> [What you should do]: Could you repeat the items below with every "Where should I click to:" replaced by "Which spot do I click to:" and everything else left the same?

> [Stored records]:
--------------------------------
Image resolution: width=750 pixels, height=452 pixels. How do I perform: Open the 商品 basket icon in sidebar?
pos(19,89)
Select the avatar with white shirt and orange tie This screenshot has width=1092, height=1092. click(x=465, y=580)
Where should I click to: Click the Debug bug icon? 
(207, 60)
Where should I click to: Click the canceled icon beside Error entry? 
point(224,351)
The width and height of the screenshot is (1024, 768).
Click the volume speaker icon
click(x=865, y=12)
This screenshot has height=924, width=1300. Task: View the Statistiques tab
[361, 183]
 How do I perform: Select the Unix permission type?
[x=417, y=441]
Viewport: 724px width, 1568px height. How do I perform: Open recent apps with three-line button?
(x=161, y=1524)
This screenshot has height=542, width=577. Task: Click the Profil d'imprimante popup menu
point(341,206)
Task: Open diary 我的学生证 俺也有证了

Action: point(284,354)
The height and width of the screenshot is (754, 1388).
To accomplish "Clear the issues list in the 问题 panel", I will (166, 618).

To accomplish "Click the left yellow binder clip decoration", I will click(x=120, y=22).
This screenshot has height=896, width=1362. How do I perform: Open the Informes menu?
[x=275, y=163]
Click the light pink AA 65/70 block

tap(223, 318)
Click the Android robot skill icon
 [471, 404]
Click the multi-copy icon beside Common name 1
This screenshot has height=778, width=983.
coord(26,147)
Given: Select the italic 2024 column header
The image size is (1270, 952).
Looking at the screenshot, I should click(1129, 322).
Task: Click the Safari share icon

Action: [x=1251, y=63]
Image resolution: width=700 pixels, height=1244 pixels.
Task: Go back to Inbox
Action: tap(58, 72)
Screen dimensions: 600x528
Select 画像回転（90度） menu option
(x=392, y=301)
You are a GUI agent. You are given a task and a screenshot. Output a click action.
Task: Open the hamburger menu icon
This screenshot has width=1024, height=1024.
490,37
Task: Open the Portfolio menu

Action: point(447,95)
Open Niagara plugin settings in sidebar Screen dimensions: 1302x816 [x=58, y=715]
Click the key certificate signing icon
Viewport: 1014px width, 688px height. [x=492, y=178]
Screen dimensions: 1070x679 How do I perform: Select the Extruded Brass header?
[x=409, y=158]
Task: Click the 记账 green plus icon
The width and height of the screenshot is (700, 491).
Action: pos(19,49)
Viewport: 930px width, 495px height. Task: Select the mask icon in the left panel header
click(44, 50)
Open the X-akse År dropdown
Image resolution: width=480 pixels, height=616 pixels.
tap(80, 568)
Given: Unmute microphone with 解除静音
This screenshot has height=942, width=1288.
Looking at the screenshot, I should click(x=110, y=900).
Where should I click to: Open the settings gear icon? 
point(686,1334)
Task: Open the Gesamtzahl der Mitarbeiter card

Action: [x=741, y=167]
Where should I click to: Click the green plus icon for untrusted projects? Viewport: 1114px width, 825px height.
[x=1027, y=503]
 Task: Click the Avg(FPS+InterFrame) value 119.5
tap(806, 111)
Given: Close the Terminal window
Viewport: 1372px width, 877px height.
--------------------------------
> [Task solution]:
Image resolution: width=750 pixels, height=452 pixels. How do I perform: Open the 商品 basket icon in sidebar?
pos(19,89)
Select the avatar with white shirt and orange tie This screenshot has width=1092, height=1092. click(x=465, y=580)
Which spot do I click to: Click the Debug bug icon? 
(207, 60)
Which spot do I click to: Click the canceled icon beside Error entry? 
point(224,351)
The width and height of the screenshot is (1024, 768).
Click the volume speaker icon
click(x=865, y=12)
This screenshot has height=924, width=1300. Task: View the Statistiques tab
[361, 183]
 How do I perform: Select the Unix permission type?
[x=417, y=441]
Viewport: 724px width, 1568px height. How do I perform: Open recent apps with three-line button?
(x=161, y=1524)
This screenshot has height=542, width=577. Task: Click the Profil d'imprimante popup menu
point(341,206)
Task: Open diary 我的学生证 俺也有证了

Action: point(284,354)
The height and width of the screenshot is (754, 1388).
To accomplish "Clear the issues list in the 问题 panel", I will (166, 618).

To accomplish "Click the left yellow binder clip decoration", I will click(x=120, y=22).
This screenshot has height=896, width=1362. How do I perform: Open the Informes menu?
[x=275, y=163]
Click the light pink AA 65/70 block

tap(223, 318)
Click the Android robot skill icon
 [471, 404]
Click the multi-copy icon beside Common name 1
This screenshot has height=778, width=983.
coord(26,147)
Given: Select the italic 2024 column header
The image size is (1270, 952).
Looking at the screenshot, I should click(1129, 322).
Task: Click the Safari share icon

Action: [x=1251, y=63]
Image resolution: width=700 pixels, height=1244 pixels.
Task: Go back to Inbox
Action: tap(58, 72)
Screen dimensions: 600x528
Select 画像回転（90度） menu option
(x=392, y=301)
You are a GUI agent. You are given a task and a screenshot. Output a click action.
Task: Open the hamburger menu icon
This screenshot has width=1024, height=1024.
490,37
Task: Open the Portfolio menu

Action: point(447,95)
Open Niagara plugin settings in sidebar Screen dimensions: 1302x816 [x=58, y=715]
Click the key certificate signing icon
Viewport: 1014px width, 688px height. [x=492, y=178]
Screen dimensions: 1070x679 How do I perform: Select the Extruded Brass header?
[x=409, y=158]
Task: Click the 记账 green plus icon
The width and height of the screenshot is (700, 491).
Action: pos(19,49)
Viewport: 930px width, 495px height. Task: Select the mask icon in the left panel header
click(44, 50)
Open the X-akse År dropdown
Image resolution: width=480 pixels, height=616 pixels.
tap(80, 568)
Given: Unmute microphone with 解除静音
This screenshot has height=942, width=1288.
Looking at the screenshot, I should click(x=110, y=900).
Which spot do I click to: Open the settings gear icon? 
point(686,1334)
Task: Open the Gesamtzahl der Mitarbeiter card

Action: [x=741, y=167]
Which spot do I click to: Click the green plus icon for untrusted projects? Viewport: 1114px width, 825px height.
[x=1027, y=503]
 Task: Click the Avg(FPS+InterFrame) value 119.5
tap(806, 111)
Given: Close the Terminal window
Viewport: 1372px width, 877px height.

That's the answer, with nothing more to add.